Centralised Master Data Management
Centralised Master Data Management (MDM) with CluedIn — End-to-End Implementation Guide
Goal: Operate a single, governed “system of record” for master data (Customers, Suppliers, Products, etc.) with CluedIn at the core. Use Microsoft Power Apps to capture/maintain master data via forms and Power Automate to orchestrate validation, approvals, deduplication, and write-back — with full auditability, stewardship, and rollback in CluedIn.
What You’ll Build (at a glance)
- CluedIn Core
- Canonical entities & relationships
- Reference data (RDM), quality rules, matching, survivorship
- Stewardship work queues, audit history, rollback
- Exports/APIs to downstream apps
- Power Platform Layer
- Power Apps: secure forms for create/update requests (new customer, supplier update, product introduction, etc.)
- Power Automate: early validation, duplicate check, approvals (business + data stewardship), and commit to CluedIn
- Optional Dataverse: staging + business workflow metadata
- Operational Guardrails
- Least-privilege access, API tokens, environment separation
- Monitoring & alerts; runbooks for rollback and incident response
Outcomes
- A centralised MDM hub in CluedIn with golden records for in-scope domains.
- Standardised, validated, deduplicated master data pushed to consuming systems.
- Self-service create/update via Power Apps with Power Automate approvals.
- Early validation and dedupe preview before anything hits production data.
- Full lineage, audit, and rollback for every change.
Prerequisites
- CluedIn environment (non-prod + prod) with admin access.
- Defined MDM scope & ownership (data domains, data owners, stewards).
- API access to CluedIn (see Administration → API Tokens).
- Power Platform environment with permissions to create Power Apps, Power Automate flows, and (optionally) Dataverse tables.
- A dedicated VM/server for heavy CluedIn jobs (ingestion, matching, toolkit), not a laptop (prevents timeouts).
PART A — Establish the CluedIn MDM Foundation
Step A1 — Define Scope, Ownership, and SLAs
- Pick domains for the first wave (e.g., Customer, Supplier, Product).

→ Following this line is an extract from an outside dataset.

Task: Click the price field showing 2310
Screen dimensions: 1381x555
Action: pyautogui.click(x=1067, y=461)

- Assign RACI per domain (Data Owner, Steward, Approver).
- Define SLAs for requests (e.g., new supplier in ≤ 1 business day).
- Document mandatory fields, validation policies, and matching evidence (e.g., TaxID/DUNS for suppliers; GTIN/Brand+MPN for products).

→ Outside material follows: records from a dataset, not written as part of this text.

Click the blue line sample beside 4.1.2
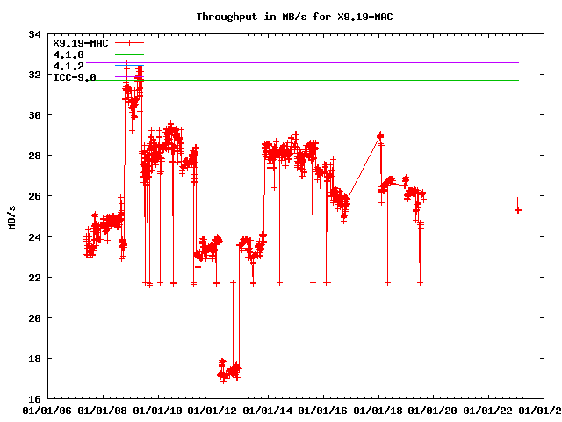The height and width of the screenshot is (422, 562). [128, 66]
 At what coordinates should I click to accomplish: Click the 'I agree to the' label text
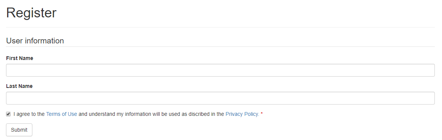point(29,114)
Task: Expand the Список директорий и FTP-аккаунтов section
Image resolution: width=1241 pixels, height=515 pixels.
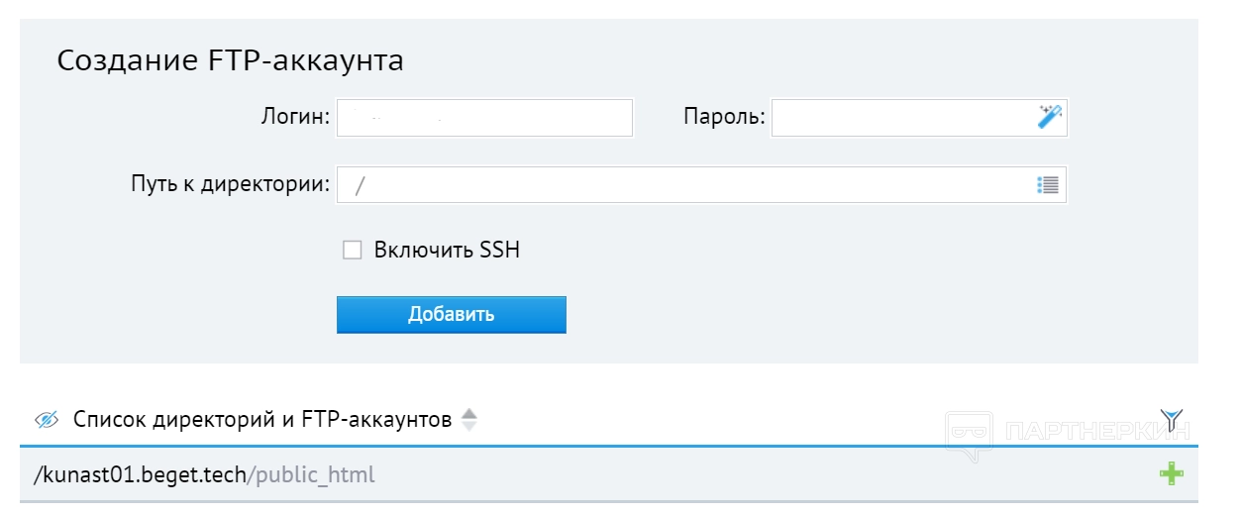Action: 261,420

Deliverables: Scope doc, RACI matrix, SLA table, mandatory-field matrix.
Step A2 — Model Canonical Entities & Relationships
- In Entity Explorer, create canonical types (e.g.,
Customer
,Supplier
,Product
,Address
,Contact
, etc.). - Define attributes, data types, and constraints; keep variant vs base split when relevant (e.g.,
Product
vsVariant
). - Model relationships (edges) you’ll need for survivorship and governance (e.g.,
Supplier -> Product
,Customer -> Address
).
Tip: Keep entity design stable; evolve via versioning, not breaking changes.
Step A3 — Reference Data Management (RDM)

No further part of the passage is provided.